News Release

NUS-led research team develops novel solutions to fight the obesity gene

Potent inhibitors a potential new class of anti-obesity drugs that target one of the most common genetic causes of obesity

Peer-Reviewed Publication

National University of Singapore

Individuals who are genetically predisposed to obesity may soon have a therapeutic solution to combat their condition. A research team led by scientists from the National University of Singapore (NUS) has identified several potent inhibitors that selectively target FTO, the common fat mass and obesity-associated gene. These FTO-specific inhibitors pave the way for the development of novel anti-obesity drugs and treatments.

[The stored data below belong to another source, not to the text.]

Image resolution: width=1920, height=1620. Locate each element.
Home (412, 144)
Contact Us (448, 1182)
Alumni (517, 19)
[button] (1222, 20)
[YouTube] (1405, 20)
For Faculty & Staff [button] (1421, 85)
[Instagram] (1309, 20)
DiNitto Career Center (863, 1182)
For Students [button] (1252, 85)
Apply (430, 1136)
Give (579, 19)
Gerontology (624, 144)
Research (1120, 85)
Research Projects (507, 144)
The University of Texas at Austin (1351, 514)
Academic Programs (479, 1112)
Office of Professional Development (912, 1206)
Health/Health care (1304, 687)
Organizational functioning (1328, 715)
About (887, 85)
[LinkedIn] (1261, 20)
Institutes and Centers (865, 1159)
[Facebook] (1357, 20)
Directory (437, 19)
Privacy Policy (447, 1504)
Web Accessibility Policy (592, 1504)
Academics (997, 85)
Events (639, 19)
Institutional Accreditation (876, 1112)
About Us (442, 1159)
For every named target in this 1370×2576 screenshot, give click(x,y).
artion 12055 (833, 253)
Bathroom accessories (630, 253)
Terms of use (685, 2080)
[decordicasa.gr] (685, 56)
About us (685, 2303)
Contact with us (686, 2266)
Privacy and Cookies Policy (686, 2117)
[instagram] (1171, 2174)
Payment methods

The research, led by Assistant Professor Esther Woon from the Department of Pharmacy at the NUS Faculty of Science, along with colleagues from the Institute of Molecular and Cell Biology (IMCB) at the Agency for Science, Technology and Research (A*STAR), as well as the Nanyang Technological University, is the first to look at potential treatment of obesity from a genetic perspective.

The findings were first published online in the journal Chemical Science on 22 September 2014.

Obesity: A heavy problem

Obesity is not merely a cosmetic problem; it predisposes the individuals to a host of medical conditions such as Type 2 diabetes, cardiovascular diseases and certain cancers. It is estimated that by 2030, about 58 per cent of the world's population will be obese. Singapore shares similar alarming statistics, with 40 per cent of its adult population, aged between 18 and 69, being either overweight or obese.

Despite an urgent need to combat the obesity epidemic, there is currently no safe and effective treatment for obesity. Healthy eating habits and active lifestyle remain important measures in our battle against obesity. However, these efforts are frequently insufficient by themselves due to underlying genetic influences which 'programme' a person's size and appetite.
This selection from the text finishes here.